Mitigating Security Risk - Expense: $0.00
We were approached by a client that ran a luxurious retail business across Asia Pacific. Client had an incident at one shop where half a million ($HKD) worth of electronic merchandise was stolen in a two-week period.
Client needed to understand how it went undetected and how to prevent future incidents. Due to the loss amount was high and happened in a short period of time, our working hypothesis was: insider's job.
After site survey, logistics review, peak hour observation, and staff interviews, we produced the findings:
1. Guards were summoned by store manager to help with sales duties.
2. Staff, despite being against policy, do not always enter or exit the shop via the back door where security checks take place.

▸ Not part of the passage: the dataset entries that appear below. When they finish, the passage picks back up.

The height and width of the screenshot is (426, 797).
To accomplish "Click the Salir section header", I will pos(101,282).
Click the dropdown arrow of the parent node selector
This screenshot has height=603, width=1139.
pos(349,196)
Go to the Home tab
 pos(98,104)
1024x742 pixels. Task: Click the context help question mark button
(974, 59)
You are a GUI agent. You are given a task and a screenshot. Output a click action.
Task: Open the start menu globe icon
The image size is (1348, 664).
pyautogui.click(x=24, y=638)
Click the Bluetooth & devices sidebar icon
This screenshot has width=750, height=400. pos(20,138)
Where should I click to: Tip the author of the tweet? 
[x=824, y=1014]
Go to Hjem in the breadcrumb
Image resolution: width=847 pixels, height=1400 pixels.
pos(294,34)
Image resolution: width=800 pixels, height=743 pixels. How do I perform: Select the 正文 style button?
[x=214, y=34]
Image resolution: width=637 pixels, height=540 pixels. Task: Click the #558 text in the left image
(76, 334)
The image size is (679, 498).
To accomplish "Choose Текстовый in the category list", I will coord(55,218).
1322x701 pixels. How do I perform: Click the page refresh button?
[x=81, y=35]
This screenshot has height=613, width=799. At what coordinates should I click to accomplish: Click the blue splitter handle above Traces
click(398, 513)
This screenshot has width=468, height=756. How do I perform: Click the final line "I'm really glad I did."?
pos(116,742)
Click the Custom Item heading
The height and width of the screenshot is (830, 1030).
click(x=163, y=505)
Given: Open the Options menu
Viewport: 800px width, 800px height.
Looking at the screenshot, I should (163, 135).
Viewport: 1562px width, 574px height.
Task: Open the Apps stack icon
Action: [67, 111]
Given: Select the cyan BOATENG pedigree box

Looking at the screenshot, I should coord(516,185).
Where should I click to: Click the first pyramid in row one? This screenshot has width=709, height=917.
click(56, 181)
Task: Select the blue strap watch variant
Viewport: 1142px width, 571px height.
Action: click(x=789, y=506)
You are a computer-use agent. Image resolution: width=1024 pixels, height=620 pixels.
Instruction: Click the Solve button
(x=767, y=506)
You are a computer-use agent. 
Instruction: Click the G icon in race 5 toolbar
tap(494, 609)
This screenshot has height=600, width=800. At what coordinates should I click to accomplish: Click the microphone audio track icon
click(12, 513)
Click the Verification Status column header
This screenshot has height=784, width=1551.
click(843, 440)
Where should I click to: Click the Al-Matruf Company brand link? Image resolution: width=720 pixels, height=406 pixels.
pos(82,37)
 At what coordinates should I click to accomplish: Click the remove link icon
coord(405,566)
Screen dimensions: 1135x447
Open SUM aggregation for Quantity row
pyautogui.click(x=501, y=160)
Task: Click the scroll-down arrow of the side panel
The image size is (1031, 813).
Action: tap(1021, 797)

3. Stolen merchandise were handed over to outside receiver in the toilet near the shop.
The findings suggested:
1. An insider stole the merchandise;
2. Left the shop via front door to avoid security check;
3. Transferred the stolen items to the receiver;
4. Repeated above steps.
The guards at the sales floor could have slowed down the process but instead they were busy with sales duties.
1. Enforce security policy that all staff must enter and exit via the backdoor.
2. All staff must wear a badge at all times where guards can easily identify staff from non-staff.
Client was happy to implement the recommendations because they made sense and introduced no extra expenditures.